WHAT IS REQUIRED: Identical copies of all the records below are needed.
==*==
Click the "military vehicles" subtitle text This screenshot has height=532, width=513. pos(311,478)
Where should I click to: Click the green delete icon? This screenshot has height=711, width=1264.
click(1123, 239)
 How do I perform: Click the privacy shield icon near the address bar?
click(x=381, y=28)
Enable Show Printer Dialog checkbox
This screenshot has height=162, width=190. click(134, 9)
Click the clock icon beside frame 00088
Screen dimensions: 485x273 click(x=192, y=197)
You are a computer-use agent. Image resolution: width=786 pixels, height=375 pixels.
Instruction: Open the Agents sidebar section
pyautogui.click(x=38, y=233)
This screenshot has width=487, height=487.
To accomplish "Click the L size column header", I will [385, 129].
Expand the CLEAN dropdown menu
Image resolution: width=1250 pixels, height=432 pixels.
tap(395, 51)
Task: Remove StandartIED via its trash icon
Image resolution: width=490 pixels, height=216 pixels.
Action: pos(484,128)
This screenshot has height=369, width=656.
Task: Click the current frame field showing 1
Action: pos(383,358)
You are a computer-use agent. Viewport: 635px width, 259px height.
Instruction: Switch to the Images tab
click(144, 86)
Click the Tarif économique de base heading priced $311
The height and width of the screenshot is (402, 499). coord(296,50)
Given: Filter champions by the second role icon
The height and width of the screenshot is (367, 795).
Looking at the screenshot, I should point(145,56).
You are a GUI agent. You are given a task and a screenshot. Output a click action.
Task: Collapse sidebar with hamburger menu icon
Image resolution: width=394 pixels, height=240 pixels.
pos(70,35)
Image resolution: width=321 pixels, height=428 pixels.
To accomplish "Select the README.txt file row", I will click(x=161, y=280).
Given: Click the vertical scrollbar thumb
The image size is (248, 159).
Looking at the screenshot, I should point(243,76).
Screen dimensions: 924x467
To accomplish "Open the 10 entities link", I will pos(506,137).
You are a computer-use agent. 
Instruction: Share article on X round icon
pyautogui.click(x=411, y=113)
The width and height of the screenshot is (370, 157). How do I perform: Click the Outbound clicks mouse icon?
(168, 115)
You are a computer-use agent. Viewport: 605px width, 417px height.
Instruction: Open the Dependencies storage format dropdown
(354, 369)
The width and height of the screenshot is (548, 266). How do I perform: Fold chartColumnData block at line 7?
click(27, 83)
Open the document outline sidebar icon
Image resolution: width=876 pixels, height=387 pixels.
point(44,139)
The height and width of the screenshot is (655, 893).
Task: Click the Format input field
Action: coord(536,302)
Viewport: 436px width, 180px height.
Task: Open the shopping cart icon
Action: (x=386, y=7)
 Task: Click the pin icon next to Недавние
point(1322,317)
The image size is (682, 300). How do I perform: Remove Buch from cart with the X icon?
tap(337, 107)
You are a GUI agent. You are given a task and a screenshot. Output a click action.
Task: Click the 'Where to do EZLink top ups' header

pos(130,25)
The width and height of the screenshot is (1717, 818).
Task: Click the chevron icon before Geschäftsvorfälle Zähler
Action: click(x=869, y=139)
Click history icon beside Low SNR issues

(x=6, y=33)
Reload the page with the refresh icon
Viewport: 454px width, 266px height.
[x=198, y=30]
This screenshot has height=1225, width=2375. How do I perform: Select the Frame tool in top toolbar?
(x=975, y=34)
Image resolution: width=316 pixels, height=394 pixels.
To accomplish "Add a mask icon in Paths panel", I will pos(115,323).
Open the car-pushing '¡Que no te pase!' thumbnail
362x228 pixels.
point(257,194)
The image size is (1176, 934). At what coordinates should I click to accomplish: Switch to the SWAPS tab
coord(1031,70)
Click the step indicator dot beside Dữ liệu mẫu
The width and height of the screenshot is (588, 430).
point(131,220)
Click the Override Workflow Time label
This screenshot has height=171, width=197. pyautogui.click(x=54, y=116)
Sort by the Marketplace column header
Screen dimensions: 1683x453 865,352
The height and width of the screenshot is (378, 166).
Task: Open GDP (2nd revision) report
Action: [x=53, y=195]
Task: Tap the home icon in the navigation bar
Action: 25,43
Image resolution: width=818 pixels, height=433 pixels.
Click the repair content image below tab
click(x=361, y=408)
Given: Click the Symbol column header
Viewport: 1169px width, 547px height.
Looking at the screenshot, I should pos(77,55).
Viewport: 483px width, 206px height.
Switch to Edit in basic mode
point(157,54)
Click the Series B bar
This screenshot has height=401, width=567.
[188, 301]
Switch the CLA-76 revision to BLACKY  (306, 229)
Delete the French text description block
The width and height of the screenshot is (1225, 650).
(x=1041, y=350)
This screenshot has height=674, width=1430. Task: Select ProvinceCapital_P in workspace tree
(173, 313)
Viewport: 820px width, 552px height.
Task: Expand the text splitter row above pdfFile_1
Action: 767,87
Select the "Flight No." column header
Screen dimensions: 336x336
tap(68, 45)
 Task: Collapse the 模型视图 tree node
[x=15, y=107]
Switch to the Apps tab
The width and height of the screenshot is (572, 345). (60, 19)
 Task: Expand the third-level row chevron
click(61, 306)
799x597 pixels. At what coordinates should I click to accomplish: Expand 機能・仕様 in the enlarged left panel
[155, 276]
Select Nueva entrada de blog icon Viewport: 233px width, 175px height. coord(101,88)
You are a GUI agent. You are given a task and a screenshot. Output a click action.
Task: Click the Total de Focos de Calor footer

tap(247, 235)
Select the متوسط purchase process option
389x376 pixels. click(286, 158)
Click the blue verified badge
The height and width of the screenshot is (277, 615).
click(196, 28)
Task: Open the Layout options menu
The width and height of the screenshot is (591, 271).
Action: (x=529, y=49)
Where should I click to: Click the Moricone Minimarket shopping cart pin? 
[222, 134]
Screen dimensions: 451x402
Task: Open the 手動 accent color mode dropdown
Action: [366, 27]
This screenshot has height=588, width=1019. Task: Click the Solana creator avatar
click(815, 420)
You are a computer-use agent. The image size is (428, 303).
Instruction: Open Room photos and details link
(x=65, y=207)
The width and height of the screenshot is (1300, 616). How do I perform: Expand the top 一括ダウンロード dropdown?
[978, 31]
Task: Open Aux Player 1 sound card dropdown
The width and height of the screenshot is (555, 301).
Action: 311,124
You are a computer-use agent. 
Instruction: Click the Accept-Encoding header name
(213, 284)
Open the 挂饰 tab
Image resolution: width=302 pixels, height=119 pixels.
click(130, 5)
==*==
SOLUTION:
Click the "military vehicles" subtitle text This screenshot has height=532, width=513. pos(311,478)
Where should I click to: Click the green delete icon? This screenshot has height=711, width=1264.
click(1123, 239)
 How do I perform: Click the privacy shield icon near the address bar?
click(x=381, y=28)
Enable Show Printer Dialog checkbox
This screenshot has height=162, width=190. click(134, 9)
Click the clock icon beside frame 00088
Screen dimensions: 485x273 click(x=192, y=197)
You are a computer-use agent. Image resolution: width=786 pixels, height=375 pixels.
Instruction: Open the Agents sidebar section
pyautogui.click(x=38, y=233)
This screenshot has width=487, height=487.
To accomplish "Click the L size column header", I will [385, 129].
Expand the CLEAN dropdown menu
Image resolution: width=1250 pixels, height=432 pixels.
tap(395, 51)
Task: Remove StandartIED via its trash icon
Image resolution: width=490 pixels, height=216 pixels.
Action: pos(484,128)
This screenshot has height=369, width=656.
Task: Click the current frame field showing 1
Action: pos(383,358)
You are a computer-use agent. Viewport: 635px width, 259px height.
Instruction: Switch to the Images tab
click(144, 86)
Click the Tarif économique de base heading priced $311
The height and width of the screenshot is (402, 499). coord(296,50)
Given: Filter champions by the second role icon
The height and width of the screenshot is (367, 795).
Looking at the screenshot, I should point(145,56).
You are a GUI agent. You are given a task and a screenshot. Output a click action.
Task: Collapse sidebar with hamburger menu icon
Image resolution: width=394 pixels, height=240 pixels.
pos(70,35)
Image resolution: width=321 pixels, height=428 pixels.
To accomplish "Select the README.txt file row", I will click(x=161, y=280).
Given: Click the vertical scrollbar thumb
The image size is (248, 159).
Looking at the screenshot, I should point(243,76).
Screen dimensions: 924x467
To accomplish "Open the 10 entities link", I will pos(506,137).
You are a computer-use agent. 
Instruction: Share article on X round icon
pyautogui.click(x=411, y=113)
The width and height of the screenshot is (370, 157). How do I perform: Click the Outbound clicks mouse icon?
(168, 115)
You are a computer-use agent. Viewport: 605px width, 417px height.
Instruction: Open the Dependencies storage format dropdown
(354, 369)
The width and height of the screenshot is (548, 266). How do I perform: Fold chartColumnData block at line 7?
click(27, 83)
Open the document outline sidebar icon
Image resolution: width=876 pixels, height=387 pixels.
point(44,139)
The height and width of the screenshot is (655, 893).
Task: Click the Format input field
Action: coord(536,302)
Viewport: 436px width, 180px height.
Task: Open the shopping cart icon
Action: (x=386, y=7)
 Task: Click the pin icon next to Недавние
point(1322,317)
The image size is (682, 300). How do I perform: Remove Buch from cart with the X icon?
tap(337, 107)
You are a GUI agent. You are given a task and a screenshot. Output a click action.
Task: Click the 'Where to do EZLink top ups' header

pos(130,25)
The width and height of the screenshot is (1717, 818).
Task: Click the chevron icon before Geschäftsvorfälle Zähler
Action: click(x=869, y=139)
Click history icon beside Low SNR issues

(x=6, y=33)
Reload the page with the refresh icon
Viewport: 454px width, 266px height.
[x=198, y=30]
This screenshot has height=1225, width=2375. How do I perform: Select the Frame tool in top toolbar?
(x=975, y=34)
Image resolution: width=316 pixels, height=394 pixels.
To accomplish "Add a mask icon in Paths panel", I will pos(115,323).
Open the car-pushing '¡Que no te pase!' thumbnail
362x228 pixels.
point(257,194)
The image size is (1176, 934). At what coordinates should I click to accomplish: Switch to the SWAPS tab
coord(1031,70)
Click the step indicator dot beside Dữ liệu mẫu
The width and height of the screenshot is (588, 430).
point(131,220)
Click the Override Workflow Time label
This screenshot has height=171, width=197. pyautogui.click(x=54, y=116)
Sort by the Marketplace column header
Screen dimensions: 1683x453 865,352
The height and width of the screenshot is (378, 166).
Task: Open GDP (2nd revision) report
Action: [x=53, y=195]
Task: Tap the home icon in the navigation bar
Action: 25,43
Image resolution: width=818 pixels, height=433 pixels.
Click the repair content image below tab
click(x=361, y=408)
Given: Click the Symbol column header
Viewport: 1169px width, 547px height.
Looking at the screenshot, I should pos(77,55).
Viewport: 483px width, 206px height.
Switch to Edit in basic mode
point(157,54)
Click the Series B bar
This screenshot has height=401, width=567.
[188, 301]
Switch the CLA-76 revision to BLACKY  (306, 229)
Delete the French text description block
The width and height of the screenshot is (1225, 650).
(x=1041, y=350)
This screenshot has height=674, width=1430. Task: Select ProvinceCapital_P in workspace tree
(173, 313)
Viewport: 820px width, 552px height.
Task: Expand the text splitter row above pdfFile_1
Action: 767,87
Select the "Flight No." column header
Screen dimensions: 336x336
tap(68, 45)
 Task: Collapse the 模型视图 tree node
[x=15, y=107]
Switch to the Apps tab
The width and height of the screenshot is (572, 345). (60, 19)
 Task: Expand the third-level row chevron
click(61, 306)
799x597 pixels. At what coordinates should I click to accomplish: Expand 機能・仕様 in the enlarged left panel
[155, 276]
Select Nueva entrada de blog icon Viewport: 233px width, 175px height. coord(101,88)
You are a GUI agent. You are given a task and a screenshot. Output a click action.
Task: Click the Total de Focos de Calor footer

tap(247, 235)
Select the متوسط purchase process option
389x376 pixels. click(286, 158)
Click the blue verified badge
The height and width of the screenshot is (277, 615).
click(196, 28)
Task: Open the Layout options menu
The width and height of the screenshot is (591, 271).
Action: (x=529, y=49)
Where should I click to: Click the Moricone Minimarket shopping cart pin? 
[222, 134]
Screen dimensions: 451x402
Task: Open the 手動 accent color mode dropdown
Action: [366, 27]
This screenshot has height=588, width=1019. Task: Click the Solana creator avatar
click(815, 420)
You are a computer-use agent. The image size is (428, 303).
Instruction: Open Room photos and details link
(x=65, y=207)
The width and height of the screenshot is (1300, 616). How do I perform: Expand the top 一括ダウンロード dropdown?
[978, 31]
Task: Open Aux Player 1 sound card dropdown
The width and height of the screenshot is (555, 301).
Action: 311,124
You are a computer-use agent. 
Instruction: Click the Accept-Encoding header name
(213, 284)
Open the 挂饰 tab
Image resolution: width=302 pixels, height=119 pixels.
click(130, 5)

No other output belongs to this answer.